- TASK BRIEF
Could you give the data below again, exactly and completely?

Stored data:

BEGIN

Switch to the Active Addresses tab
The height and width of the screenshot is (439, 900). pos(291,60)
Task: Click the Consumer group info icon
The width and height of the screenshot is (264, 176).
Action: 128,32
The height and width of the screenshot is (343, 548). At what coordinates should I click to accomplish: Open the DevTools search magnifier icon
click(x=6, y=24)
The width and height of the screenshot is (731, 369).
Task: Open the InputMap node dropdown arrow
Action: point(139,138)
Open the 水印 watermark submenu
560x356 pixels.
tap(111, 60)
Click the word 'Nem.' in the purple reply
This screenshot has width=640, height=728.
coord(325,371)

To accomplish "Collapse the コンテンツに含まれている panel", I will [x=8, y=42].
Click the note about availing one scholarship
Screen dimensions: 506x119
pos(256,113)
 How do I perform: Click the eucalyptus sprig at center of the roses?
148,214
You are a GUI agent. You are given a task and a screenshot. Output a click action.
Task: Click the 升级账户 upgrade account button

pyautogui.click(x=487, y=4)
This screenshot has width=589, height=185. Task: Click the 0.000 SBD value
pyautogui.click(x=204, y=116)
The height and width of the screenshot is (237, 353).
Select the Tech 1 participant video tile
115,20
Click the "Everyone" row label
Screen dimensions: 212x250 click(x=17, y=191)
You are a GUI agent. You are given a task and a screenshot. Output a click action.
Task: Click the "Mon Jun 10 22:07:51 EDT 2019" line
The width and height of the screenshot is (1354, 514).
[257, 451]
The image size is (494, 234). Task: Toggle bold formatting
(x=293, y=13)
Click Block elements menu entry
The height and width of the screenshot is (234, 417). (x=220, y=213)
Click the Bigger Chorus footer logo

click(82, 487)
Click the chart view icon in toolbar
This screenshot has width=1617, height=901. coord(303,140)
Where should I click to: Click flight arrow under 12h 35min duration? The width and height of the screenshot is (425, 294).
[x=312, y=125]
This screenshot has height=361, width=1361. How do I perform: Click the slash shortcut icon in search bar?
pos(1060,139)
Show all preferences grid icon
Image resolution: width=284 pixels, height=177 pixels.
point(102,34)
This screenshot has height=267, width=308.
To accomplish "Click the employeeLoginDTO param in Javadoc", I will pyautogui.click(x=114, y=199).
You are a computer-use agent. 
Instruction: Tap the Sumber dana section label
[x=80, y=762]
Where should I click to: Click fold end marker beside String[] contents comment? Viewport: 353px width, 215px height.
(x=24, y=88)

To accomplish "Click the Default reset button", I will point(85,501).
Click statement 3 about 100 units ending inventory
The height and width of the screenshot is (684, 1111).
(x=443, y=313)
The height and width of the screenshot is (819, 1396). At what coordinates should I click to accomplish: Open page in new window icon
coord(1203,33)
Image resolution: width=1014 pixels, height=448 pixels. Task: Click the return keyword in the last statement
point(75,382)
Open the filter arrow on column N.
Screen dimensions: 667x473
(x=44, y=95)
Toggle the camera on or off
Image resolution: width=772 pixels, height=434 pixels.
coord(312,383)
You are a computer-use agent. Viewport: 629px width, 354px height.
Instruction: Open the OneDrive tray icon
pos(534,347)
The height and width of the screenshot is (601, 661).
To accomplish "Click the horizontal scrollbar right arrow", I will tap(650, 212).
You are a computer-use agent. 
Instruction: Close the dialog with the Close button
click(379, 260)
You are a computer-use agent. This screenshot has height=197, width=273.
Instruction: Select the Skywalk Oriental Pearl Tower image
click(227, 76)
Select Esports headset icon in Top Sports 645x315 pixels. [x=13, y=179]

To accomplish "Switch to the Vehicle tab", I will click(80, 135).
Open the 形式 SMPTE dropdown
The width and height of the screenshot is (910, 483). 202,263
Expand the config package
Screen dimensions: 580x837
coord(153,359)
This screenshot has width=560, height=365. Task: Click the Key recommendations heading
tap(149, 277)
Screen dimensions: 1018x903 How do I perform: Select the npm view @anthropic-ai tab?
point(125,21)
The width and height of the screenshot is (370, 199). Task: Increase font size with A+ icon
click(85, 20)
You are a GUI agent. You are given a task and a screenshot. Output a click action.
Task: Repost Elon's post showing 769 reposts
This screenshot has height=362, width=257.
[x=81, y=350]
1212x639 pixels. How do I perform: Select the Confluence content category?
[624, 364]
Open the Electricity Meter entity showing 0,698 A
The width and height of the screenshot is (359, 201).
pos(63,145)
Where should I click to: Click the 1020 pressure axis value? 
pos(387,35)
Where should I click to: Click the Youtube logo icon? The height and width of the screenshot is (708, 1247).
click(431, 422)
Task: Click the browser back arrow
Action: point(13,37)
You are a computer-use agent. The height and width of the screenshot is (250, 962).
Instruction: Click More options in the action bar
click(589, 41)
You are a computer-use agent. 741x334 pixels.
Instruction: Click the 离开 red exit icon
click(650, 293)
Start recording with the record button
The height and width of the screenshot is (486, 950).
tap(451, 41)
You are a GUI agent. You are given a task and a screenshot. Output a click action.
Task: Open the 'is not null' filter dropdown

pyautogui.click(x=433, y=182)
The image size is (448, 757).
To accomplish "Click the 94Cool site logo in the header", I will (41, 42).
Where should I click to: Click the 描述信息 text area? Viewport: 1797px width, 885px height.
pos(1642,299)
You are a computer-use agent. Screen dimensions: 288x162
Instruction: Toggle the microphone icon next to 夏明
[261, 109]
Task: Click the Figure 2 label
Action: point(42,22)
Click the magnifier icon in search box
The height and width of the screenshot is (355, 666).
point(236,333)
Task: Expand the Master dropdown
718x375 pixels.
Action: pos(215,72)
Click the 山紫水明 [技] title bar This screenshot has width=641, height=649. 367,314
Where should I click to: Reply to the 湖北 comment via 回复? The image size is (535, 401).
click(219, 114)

END

- RESULT OF THIS EXERCISE
Switch to the Active Addresses tab
The height and width of the screenshot is (439, 900). pos(291,60)
Task: Click the Consumer group info icon
The width and height of the screenshot is (264, 176).
Action: 128,32
The height and width of the screenshot is (343, 548). At what coordinates should I click to accomplish: Open the DevTools search magnifier icon
click(x=6, y=24)
The width and height of the screenshot is (731, 369).
Task: Open the InputMap node dropdown arrow
Action: point(139,138)
Open the 水印 watermark submenu
560x356 pixels.
tap(111, 60)
Click the word 'Nem.' in the purple reply
This screenshot has width=640, height=728.
coord(325,371)

To accomplish "Collapse the コンテンツに含まれている panel", I will [x=8, y=42].
Click the note about availing one scholarship
Screen dimensions: 506x119
pos(256,113)
 How do I perform: Click the eucalyptus sprig at center of the roses?
148,214
You are a GUI agent. You are given a task and a screenshot. Output a click action.
Task: Click the 升级账户 upgrade account button

pyautogui.click(x=487, y=4)
This screenshot has width=589, height=185. Task: Click the 0.000 SBD value
pyautogui.click(x=204, y=116)
The height and width of the screenshot is (237, 353).
Select the Tech 1 participant video tile
115,20
Click the "Everyone" row label
Screen dimensions: 212x250 click(x=17, y=191)
You are a GUI agent. You are given a task and a screenshot. Output a click action.
Task: Click the "Mon Jun 10 22:07:51 EDT 2019" line
The width and height of the screenshot is (1354, 514).
[257, 451]
The image size is (494, 234). Task: Toggle bold formatting
(x=293, y=13)
Click Block elements menu entry
The height and width of the screenshot is (234, 417). (x=220, y=213)
Click the Bigger Chorus footer logo

click(82, 487)
Click the chart view icon in toolbar
This screenshot has width=1617, height=901. coord(303,140)
Where should I click to: Click flight arrow under 12h 35min duration? The width and height of the screenshot is (425, 294).
[x=312, y=125]
This screenshot has height=361, width=1361. How do I perform: Click the slash shortcut icon in search bar?
pos(1060,139)
Show all preferences grid icon
Image resolution: width=284 pixels, height=177 pixels.
point(102,34)
This screenshot has height=267, width=308.
To accomplish "Click the employeeLoginDTO param in Javadoc", I will pyautogui.click(x=114, y=199).
You are a computer-use agent. 
Instruction: Tap the Sumber dana section label
[x=80, y=762]
Where should I click to: Click fold end marker beside String[] contents comment? Viewport: 353px width, 215px height.
(x=24, y=88)

To accomplish "Click the Default reset button", I will point(85,501).
Click statement 3 about 100 units ending inventory
The height and width of the screenshot is (684, 1111).
(x=443, y=313)
The height and width of the screenshot is (819, 1396). At what coordinates should I click to accomplish: Open page in new window icon
coord(1203,33)
Image resolution: width=1014 pixels, height=448 pixels. Task: Click the return keyword in the last statement
point(75,382)
Open the filter arrow on column N.
Screen dimensions: 667x473
(x=44, y=95)
Toggle the camera on or off
Image resolution: width=772 pixels, height=434 pixels.
coord(312,383)
You are a computer-use agent. Viewport: 629px width, 354px height.
Instruction: Open the OneDrive tray icon
pos(534,347)
The height and width of the screenshot is (601, 661).
To accomplish "Click the horizontal scrollbar right arrow", I will tap(650, 212).
You are a computer-use agent. 
Instruction: Close the dialog with the Close button
click(379, 260)
You are a computer-use agent. This screenshot has height=197, width=273.
Instruction: Select the Skywalk Oriental Pearl Tower image
click(227, 76)
Select Esports headset icon in Top Sports 645x315 pixels. [x=13, y=179]

To accomplish "Switch to the Vehicle tab", I will click(80, 135).
Open the 形式 SMPTE dropdown
The width and height of the screenshot is (910, 483). 202,263
Expand the config package
Screen dimensions: 580x837
coord(153,359)
This screenshot has width=560, height=365. Task: Click the Key recommendations heading
tap(149, 277)
Screen dimensions: 1018x903 How do I perform: Select the npm view @anthropic-ai tab?
point(125,21)
The width and height of the screenshot is (370, 199). Task: Increase font size with A+ icon
click(85, 20)
You are a GUI agent. You are given a task and a screenshot. Output a click action.
Task: Repost Elon's post showing 769 reposts
This screenshot has height=362, width=257.
[x=81, y=350]
1212x639 pixels. How do I perform: Select the Confluence content category?
[624, 364]
Open the Electricity Meter entity showing 0,698 A
The width and height of the screenshot is (359, 201).
pos(63,145)
Where should I click to: Click the 1020 pressure axis value? 
pos(387,35)
Where should I click to: Click the Youtube logo icon? The height and width of the screenshot is (708, 1247).
click(431, 422)
Task: Click the browser back arrow
Action: point(13,37)
You are a computer-use agent. The height and width of the screenshot is (250, 962).
Instruction: Click More options in the action bar
click(589, 41)
You are a computer-use agent. 741x334 pixels.
Instruction: Click the 离开 red exit icon
click(650, 293)
Start recording with the record button
The height and width of the screenshot is (486, 950).
tap(451, 41)
You are a GUI agent. You are given a task and a screenshot. Output a click action.
Task: Open the 'is not null' filter dropdown

pyautogui.click(x=433, y=182)
The image size is (448, 757).
To accomplish "Click the 94Cool site logo in the header", I will (41, 42).
Where should I click to: Click the 描述信息 text area? Viewport: 1797px width, 885px height.
pos(1642,299)
You are a computer-use agent. Screen dimensions: 288x162
Instruction: Toggle the microphone icon next to 夏明
[261, 109]
Task: Click the Figure 2 label
Action: point(42,22)
Click the magnifier icon in search box
The height and width of the screenshot is (355, 666).
point(236,333)
Task: Expand the Master dropdown
718x375 pixels.
Action: pos(215,72)
Click the 山紫水明 [技] title bar This screenshot has width=641, height=649. 367,314
Where should I click to: Reply to the 湖北 comment via 回复? The image size is (535, 401).
click(219, 114)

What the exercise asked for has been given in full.